◆ **Exercise**: From the entries below, retype only the lines from the one with "This screenshot has width=539, height=341." through the one with "has width=227, height=124.", exactly as written.

◆ **Exercise inputs**:
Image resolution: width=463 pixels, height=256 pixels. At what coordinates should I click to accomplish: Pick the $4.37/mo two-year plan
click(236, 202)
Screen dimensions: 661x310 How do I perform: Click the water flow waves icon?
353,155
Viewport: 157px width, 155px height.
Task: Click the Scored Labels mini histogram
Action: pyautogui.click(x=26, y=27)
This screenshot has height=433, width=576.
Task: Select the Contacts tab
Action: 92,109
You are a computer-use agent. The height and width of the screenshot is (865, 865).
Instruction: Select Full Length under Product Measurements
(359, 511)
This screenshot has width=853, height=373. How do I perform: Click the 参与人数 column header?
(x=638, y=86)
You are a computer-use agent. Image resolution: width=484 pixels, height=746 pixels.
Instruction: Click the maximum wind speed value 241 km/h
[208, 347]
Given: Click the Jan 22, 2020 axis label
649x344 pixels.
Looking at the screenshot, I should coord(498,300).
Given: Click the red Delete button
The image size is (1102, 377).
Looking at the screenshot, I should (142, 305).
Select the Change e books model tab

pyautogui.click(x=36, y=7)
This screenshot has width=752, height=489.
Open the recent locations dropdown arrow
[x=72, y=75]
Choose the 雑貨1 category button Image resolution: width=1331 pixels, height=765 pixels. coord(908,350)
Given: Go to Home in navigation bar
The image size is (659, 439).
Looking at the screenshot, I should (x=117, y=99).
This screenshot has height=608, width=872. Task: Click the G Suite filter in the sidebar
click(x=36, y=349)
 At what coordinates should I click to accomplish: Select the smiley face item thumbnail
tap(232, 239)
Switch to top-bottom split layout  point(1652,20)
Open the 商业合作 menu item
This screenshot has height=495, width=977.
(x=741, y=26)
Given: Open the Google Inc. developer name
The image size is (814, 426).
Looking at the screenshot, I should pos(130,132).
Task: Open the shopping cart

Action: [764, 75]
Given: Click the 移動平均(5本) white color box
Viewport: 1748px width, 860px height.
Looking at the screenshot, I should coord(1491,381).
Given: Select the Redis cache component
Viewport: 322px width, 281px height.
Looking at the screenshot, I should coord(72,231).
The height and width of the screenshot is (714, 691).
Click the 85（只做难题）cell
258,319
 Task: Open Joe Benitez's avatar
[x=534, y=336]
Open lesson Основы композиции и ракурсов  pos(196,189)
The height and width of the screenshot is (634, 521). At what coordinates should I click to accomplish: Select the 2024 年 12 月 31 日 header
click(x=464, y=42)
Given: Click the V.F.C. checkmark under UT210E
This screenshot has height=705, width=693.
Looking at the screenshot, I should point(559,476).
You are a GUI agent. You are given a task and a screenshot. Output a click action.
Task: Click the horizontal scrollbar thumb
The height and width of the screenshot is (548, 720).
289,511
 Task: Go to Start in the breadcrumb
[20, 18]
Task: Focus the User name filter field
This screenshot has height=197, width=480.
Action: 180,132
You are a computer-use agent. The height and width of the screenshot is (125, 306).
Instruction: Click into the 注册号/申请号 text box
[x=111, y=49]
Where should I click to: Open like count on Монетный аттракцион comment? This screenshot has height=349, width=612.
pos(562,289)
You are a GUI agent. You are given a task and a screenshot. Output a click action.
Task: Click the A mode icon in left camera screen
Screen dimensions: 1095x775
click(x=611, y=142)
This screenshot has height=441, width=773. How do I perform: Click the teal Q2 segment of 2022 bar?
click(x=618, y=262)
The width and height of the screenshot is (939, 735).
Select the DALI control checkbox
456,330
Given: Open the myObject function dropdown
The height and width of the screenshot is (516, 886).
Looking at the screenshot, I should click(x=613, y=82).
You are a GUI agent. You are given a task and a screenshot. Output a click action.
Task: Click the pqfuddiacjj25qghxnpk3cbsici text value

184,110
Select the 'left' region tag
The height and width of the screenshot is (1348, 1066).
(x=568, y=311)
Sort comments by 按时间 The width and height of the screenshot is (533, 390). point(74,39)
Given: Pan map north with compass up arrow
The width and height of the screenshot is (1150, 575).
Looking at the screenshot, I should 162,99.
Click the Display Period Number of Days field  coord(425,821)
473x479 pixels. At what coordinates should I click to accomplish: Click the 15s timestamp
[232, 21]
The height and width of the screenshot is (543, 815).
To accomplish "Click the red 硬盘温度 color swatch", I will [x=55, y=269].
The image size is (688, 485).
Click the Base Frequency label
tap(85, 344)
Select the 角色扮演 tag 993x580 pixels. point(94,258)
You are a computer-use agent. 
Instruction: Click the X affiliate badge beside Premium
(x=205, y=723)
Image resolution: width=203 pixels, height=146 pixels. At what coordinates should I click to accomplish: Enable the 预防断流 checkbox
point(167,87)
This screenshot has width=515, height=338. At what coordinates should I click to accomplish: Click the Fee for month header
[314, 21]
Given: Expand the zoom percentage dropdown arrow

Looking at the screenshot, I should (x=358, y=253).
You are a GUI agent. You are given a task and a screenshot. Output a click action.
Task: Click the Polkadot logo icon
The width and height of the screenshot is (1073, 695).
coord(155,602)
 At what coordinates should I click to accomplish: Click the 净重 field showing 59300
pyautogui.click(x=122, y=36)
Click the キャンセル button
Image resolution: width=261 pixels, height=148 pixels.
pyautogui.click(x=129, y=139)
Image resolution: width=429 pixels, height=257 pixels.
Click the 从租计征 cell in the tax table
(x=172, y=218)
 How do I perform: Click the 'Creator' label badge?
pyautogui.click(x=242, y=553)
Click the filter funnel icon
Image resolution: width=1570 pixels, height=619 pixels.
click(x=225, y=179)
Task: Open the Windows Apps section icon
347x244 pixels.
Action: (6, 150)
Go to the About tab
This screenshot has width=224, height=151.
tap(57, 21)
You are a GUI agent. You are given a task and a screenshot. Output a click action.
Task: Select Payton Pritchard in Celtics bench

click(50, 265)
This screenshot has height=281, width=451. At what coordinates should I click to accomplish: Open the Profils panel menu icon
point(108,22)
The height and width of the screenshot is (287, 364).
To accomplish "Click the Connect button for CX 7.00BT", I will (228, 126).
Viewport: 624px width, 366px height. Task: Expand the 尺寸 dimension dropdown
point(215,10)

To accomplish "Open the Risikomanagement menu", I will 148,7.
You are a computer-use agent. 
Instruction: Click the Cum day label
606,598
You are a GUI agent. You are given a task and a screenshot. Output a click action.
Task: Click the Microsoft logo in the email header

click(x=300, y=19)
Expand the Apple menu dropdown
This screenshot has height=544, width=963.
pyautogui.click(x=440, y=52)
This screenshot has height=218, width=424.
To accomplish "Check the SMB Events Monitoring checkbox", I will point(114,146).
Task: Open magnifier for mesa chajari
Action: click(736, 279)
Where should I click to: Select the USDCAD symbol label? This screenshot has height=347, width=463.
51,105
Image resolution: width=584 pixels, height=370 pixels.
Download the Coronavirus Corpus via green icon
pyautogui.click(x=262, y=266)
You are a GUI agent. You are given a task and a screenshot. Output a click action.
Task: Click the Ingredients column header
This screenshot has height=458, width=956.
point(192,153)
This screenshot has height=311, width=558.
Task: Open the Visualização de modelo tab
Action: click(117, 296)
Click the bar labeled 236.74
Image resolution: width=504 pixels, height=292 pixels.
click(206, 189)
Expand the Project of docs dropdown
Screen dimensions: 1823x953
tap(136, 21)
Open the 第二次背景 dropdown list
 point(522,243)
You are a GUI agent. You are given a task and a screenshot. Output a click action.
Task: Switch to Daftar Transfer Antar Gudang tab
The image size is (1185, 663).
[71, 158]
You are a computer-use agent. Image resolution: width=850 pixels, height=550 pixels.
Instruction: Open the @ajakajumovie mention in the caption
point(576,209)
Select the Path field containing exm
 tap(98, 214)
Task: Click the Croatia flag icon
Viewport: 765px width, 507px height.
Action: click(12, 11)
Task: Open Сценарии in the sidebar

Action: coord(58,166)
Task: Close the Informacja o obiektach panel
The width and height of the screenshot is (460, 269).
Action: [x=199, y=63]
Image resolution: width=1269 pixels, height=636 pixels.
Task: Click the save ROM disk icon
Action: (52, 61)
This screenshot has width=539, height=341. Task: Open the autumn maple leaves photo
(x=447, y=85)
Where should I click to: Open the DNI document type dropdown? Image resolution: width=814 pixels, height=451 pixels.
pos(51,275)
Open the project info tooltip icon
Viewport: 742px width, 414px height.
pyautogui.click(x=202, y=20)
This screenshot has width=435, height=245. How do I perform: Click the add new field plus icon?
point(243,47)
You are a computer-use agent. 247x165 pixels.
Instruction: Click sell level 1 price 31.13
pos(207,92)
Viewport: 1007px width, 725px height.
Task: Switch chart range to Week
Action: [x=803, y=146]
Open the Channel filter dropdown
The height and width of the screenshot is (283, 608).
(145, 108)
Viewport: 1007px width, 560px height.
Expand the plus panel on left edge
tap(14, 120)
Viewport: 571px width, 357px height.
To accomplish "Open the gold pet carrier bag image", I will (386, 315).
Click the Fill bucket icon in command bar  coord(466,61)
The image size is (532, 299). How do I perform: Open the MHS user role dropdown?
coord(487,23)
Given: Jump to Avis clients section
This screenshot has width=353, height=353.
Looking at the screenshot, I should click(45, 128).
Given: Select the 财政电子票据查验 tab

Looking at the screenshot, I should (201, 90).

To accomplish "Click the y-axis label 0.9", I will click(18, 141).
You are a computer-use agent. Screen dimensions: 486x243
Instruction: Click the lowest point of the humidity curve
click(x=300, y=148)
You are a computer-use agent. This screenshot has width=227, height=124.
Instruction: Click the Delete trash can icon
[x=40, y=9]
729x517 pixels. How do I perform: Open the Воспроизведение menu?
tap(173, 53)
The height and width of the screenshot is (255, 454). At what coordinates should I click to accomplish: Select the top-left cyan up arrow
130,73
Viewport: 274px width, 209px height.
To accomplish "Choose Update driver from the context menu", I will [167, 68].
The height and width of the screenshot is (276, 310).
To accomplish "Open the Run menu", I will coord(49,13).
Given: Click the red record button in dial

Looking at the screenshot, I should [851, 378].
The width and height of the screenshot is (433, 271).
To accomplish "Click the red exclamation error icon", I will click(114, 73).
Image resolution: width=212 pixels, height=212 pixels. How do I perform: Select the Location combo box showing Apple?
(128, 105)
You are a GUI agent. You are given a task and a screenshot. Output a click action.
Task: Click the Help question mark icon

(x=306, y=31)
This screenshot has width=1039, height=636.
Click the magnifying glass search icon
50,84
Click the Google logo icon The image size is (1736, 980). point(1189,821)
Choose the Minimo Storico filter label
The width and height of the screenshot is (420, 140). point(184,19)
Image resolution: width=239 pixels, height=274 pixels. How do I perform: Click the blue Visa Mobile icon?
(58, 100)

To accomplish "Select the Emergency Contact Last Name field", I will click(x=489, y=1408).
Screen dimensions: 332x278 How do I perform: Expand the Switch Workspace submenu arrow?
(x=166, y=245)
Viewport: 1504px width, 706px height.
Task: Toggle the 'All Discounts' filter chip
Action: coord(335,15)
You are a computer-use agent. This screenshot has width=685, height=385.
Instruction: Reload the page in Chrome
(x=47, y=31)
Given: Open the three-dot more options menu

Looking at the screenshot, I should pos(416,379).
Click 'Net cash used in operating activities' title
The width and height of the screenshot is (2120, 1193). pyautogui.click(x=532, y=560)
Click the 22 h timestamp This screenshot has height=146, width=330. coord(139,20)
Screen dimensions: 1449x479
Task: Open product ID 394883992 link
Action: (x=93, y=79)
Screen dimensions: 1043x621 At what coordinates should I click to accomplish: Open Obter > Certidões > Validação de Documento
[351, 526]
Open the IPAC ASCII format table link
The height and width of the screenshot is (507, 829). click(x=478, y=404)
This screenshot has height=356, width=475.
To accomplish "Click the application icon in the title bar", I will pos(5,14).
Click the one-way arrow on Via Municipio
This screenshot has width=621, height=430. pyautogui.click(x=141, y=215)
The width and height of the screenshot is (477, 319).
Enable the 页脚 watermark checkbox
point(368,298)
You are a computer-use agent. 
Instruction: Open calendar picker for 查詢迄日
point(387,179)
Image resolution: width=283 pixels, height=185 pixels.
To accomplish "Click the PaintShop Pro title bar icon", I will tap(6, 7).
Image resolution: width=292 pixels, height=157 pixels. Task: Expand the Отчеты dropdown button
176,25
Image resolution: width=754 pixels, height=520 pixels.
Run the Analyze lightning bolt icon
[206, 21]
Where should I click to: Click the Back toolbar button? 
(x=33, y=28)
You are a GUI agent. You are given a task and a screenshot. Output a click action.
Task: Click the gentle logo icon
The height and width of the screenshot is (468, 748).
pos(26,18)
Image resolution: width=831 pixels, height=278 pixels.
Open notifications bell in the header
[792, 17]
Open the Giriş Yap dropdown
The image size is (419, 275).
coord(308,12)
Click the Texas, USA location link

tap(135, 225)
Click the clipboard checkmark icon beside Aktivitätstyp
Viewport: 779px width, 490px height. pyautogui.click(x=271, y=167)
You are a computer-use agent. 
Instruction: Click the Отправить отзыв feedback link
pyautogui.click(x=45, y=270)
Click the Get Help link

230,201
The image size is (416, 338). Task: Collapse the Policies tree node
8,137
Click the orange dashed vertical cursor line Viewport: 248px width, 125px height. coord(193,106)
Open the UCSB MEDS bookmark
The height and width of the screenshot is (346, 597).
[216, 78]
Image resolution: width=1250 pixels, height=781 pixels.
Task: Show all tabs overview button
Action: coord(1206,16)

◆ **Output for this task**:
This screenshot has width=539, height=341. Task: Open the autumn maple leaves photo
(x=447, y=85)
Where should I click to: Open the DNI document type dropdown? Image resolution: width=814 pixels, height=451 pixels.
pos(51,275)
Open the project info tooltip icon
Viewport: 742px width, 414px height.
pyautogui.click(x=202, y=20)
This screenshot has width=435, height=245. How do I perform: Click the add new field plus icon?
point(243,47)
You are a computer-use agent. 247x165 pixels.
Instruction: Click sell level 1 price 31.13
pos(207,92)
Viewport: 1007px width, 725px height.
Task: Switch chart range to Week
Action: [x=803, y=146]
Open the Channel filter dropdown
The height and width of the screenshot is (283, 608).
(145, 108)
Viewport: 1007px width, 560px height.
Expand the plus panel on left edge
tap(14, 120)
Viewport: 571px width, 357px height.
To accomplish "Open the gold pet carrier bag image", I will (386, 315).
Click the Fill bucket icon in command bar  coord(466,61)
The image size is (532, 299). How do I perform: Open the MHS user role dropdown?
coord(487,23)
Given: Jump to Avis clients section
This screenshot has width=353, height=353.
Looking at the screenshot, I should click(45, 128).
Given: Select the 财政电子票据查验 tab

Looking at the screenshot, I should (201, 90).

To accomplish "Click the y-axis label 0.9", I will click(18, 141).
You are a computer-use agent. Screen dimensions: 486x243
Instruction: Click the lowest point of the humidity curve
click(x=300, y=148)
You are a computer-use agent. This screenshot has width=227, height=124.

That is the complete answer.